### The task:
Please repeat every one of the items below word for word, leaving the pictures out.

(Entries for locating text and elements)
══════════
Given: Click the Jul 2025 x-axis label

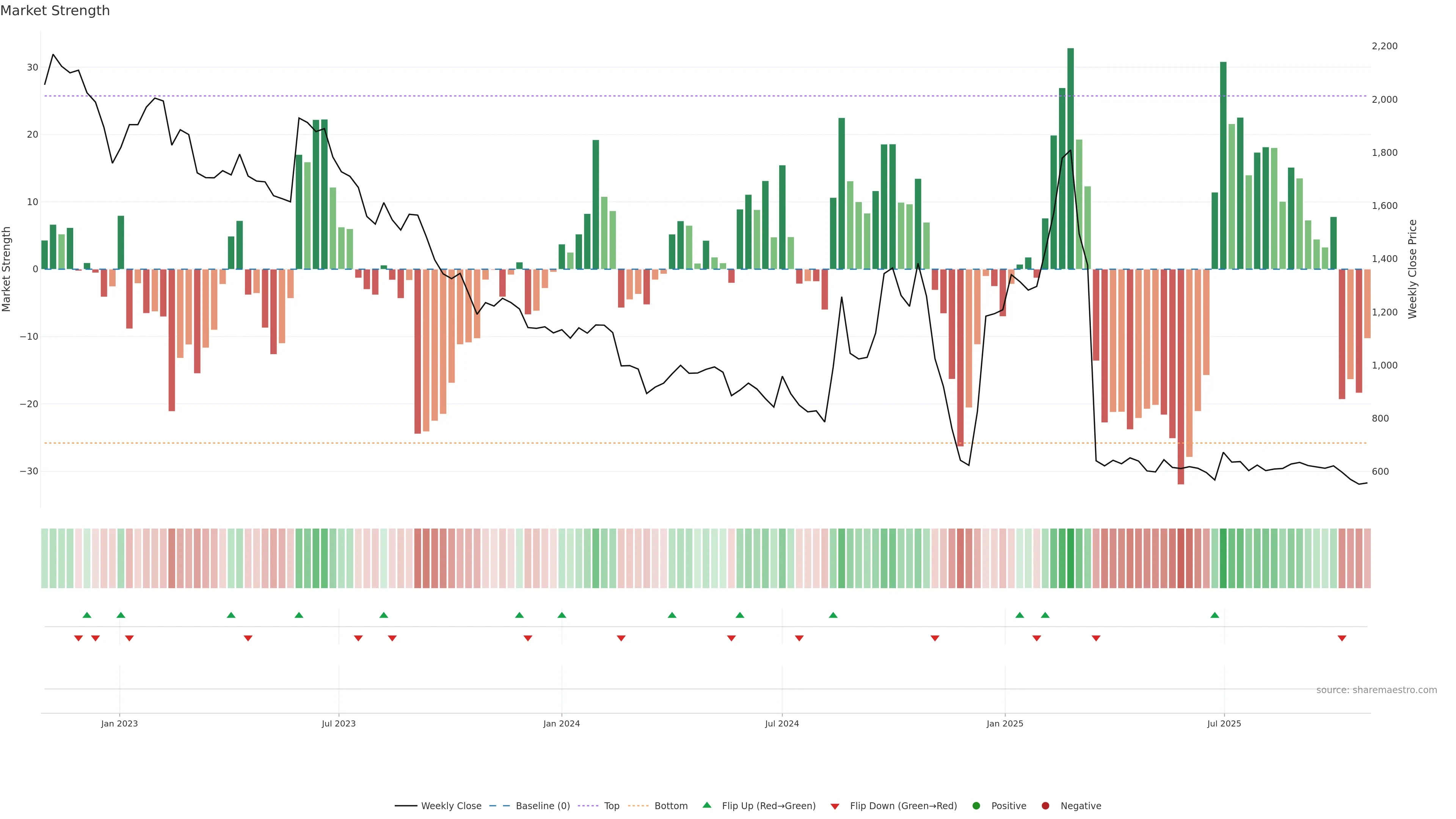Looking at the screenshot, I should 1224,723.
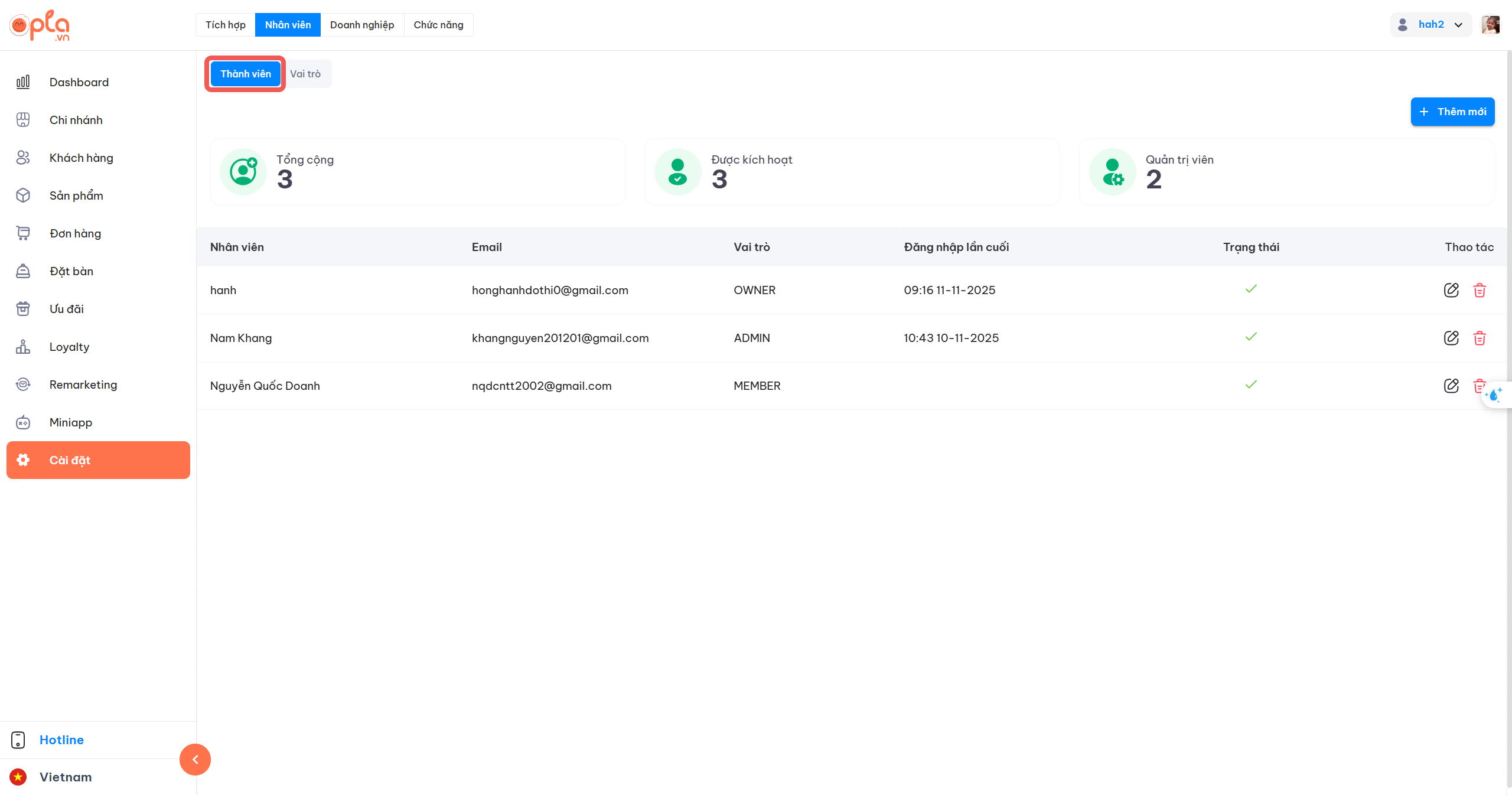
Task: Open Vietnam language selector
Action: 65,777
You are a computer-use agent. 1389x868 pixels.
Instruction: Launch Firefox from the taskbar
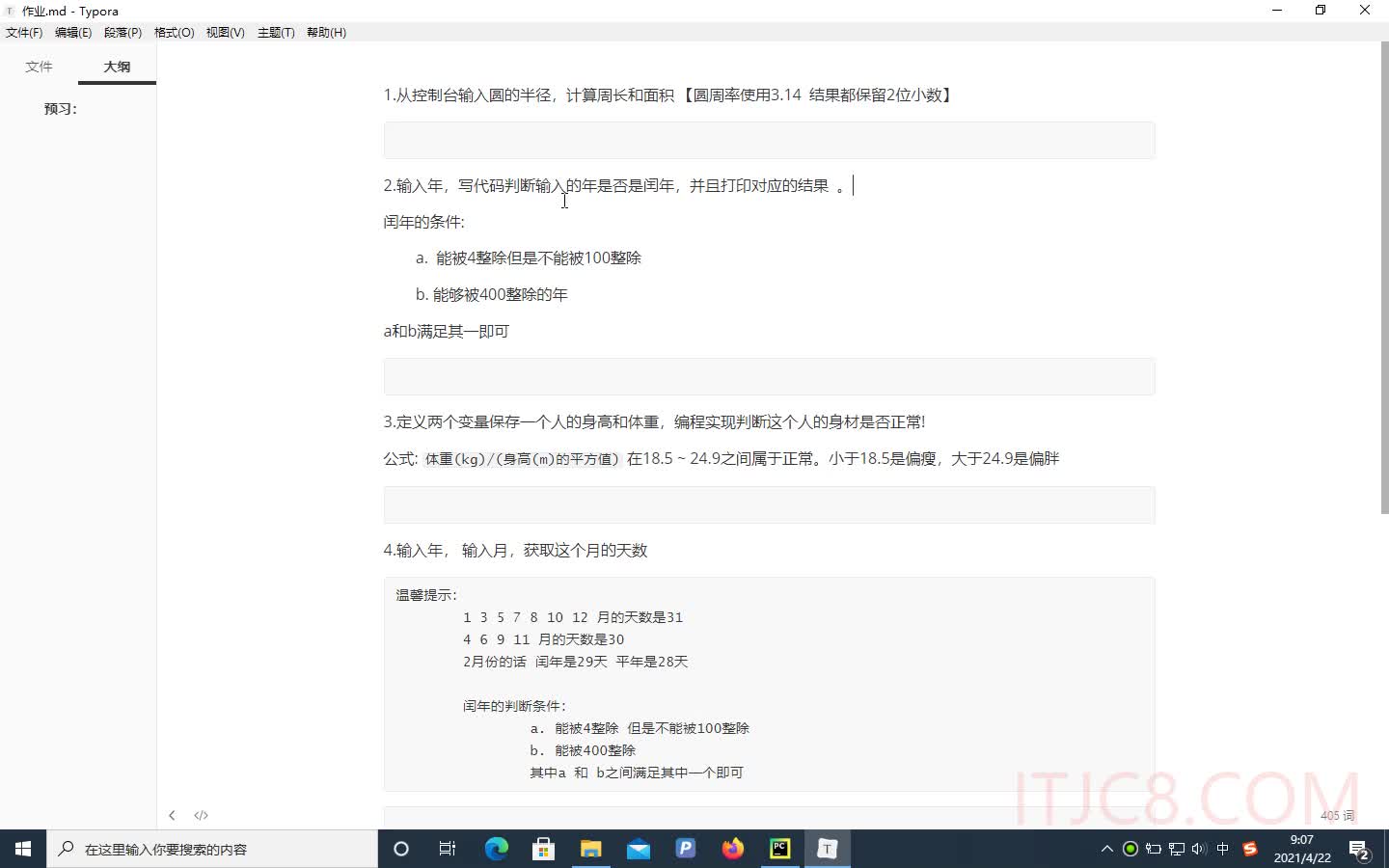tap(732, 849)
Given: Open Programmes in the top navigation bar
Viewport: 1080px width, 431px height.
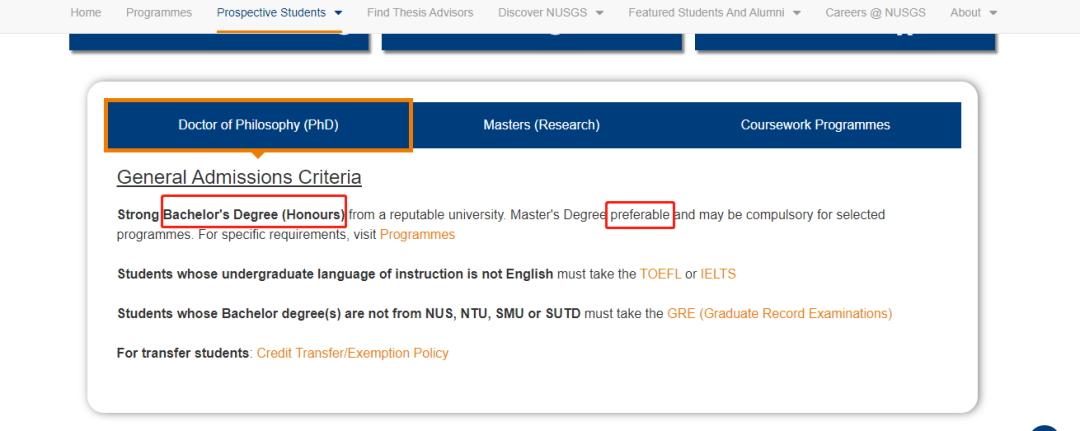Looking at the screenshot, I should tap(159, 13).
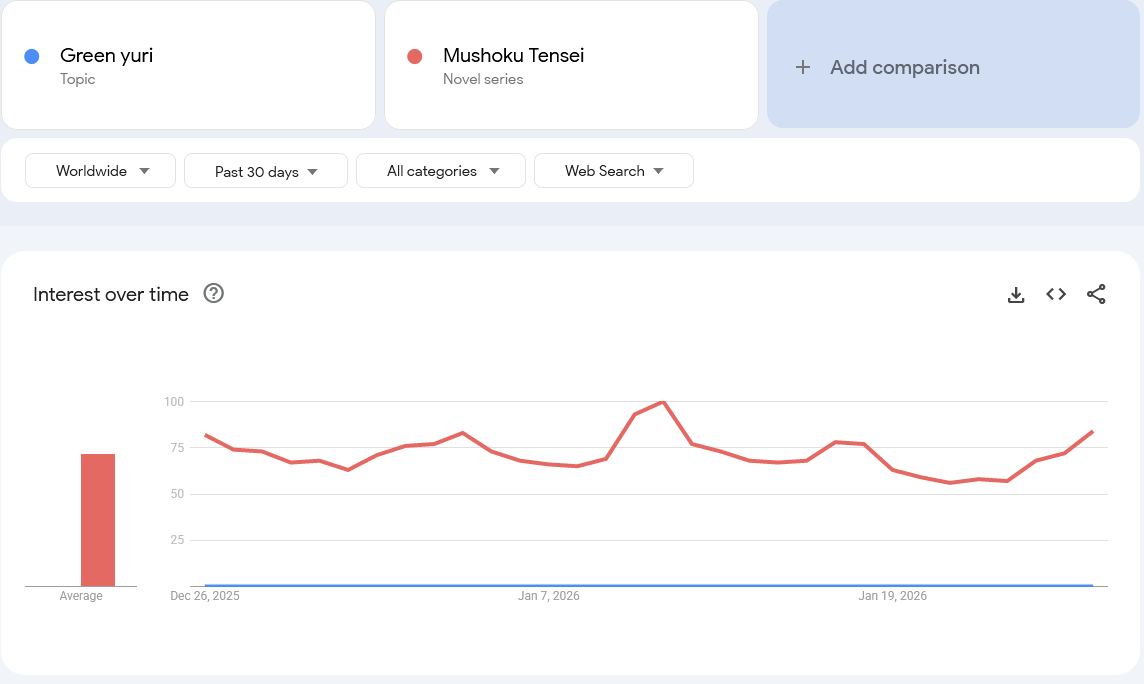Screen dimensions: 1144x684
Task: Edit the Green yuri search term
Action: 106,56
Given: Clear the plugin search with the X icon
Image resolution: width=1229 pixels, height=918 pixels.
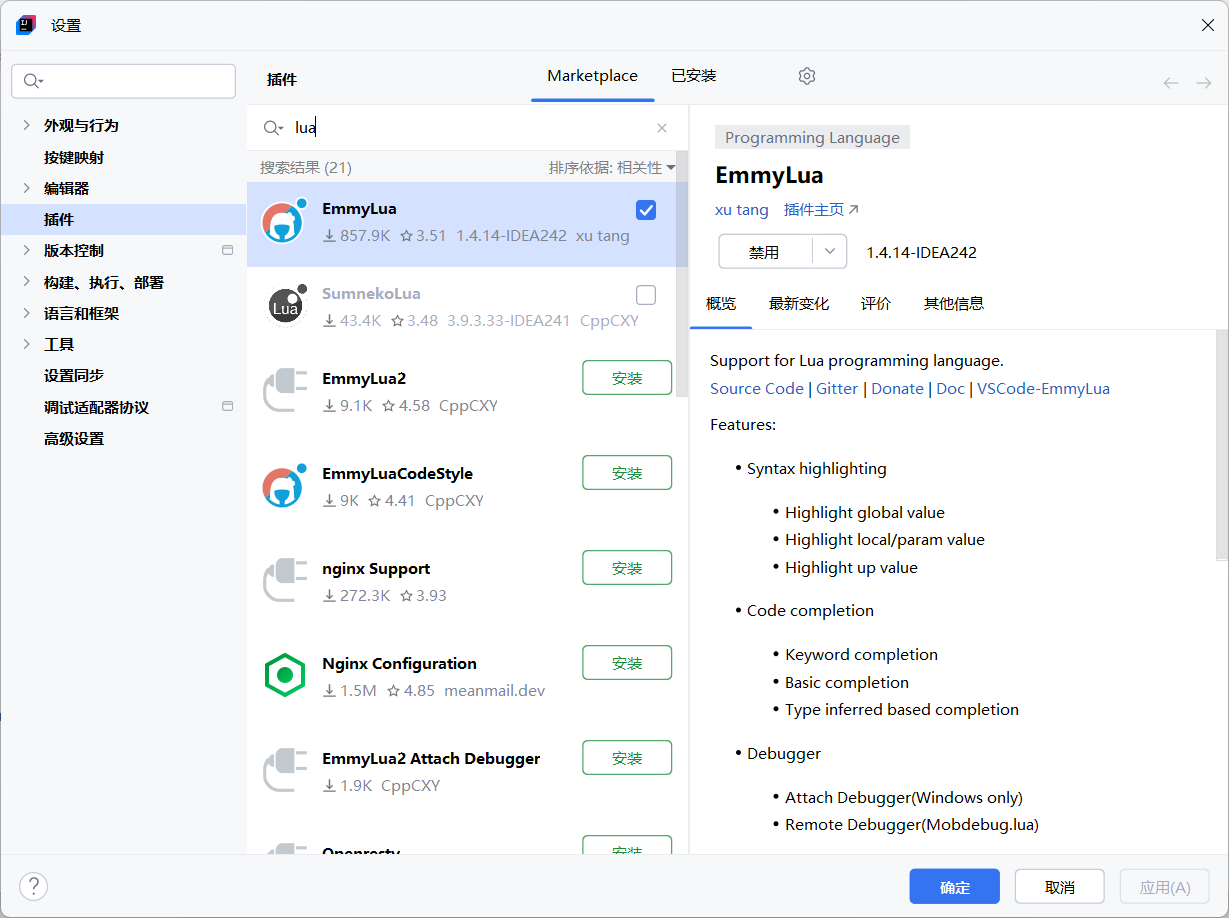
══════════
### Exercise answer:
Given: Click the Jul 2025 x-axis label

Looking at the screenshot, I should 1224,723.
Task: Open Vietnam language selector
Action: 65,777
You are a computer-use agent. 1389x868 pixels.
Instruction: Launch Firefox from the taskbar
tap(732, 849)
Given: Open Programmes in the top navigation bar
Viewport: 1080px width, 431px height.
Looking at the screenshot, I should tap(159, 13).
Screen dimensions: 1144x684
Task: Edit the Green yuri search term
Action: 106,56
Given: Clear the plugin search with the X icon
Image resolution: width=1229 pixels, height=918 pixels.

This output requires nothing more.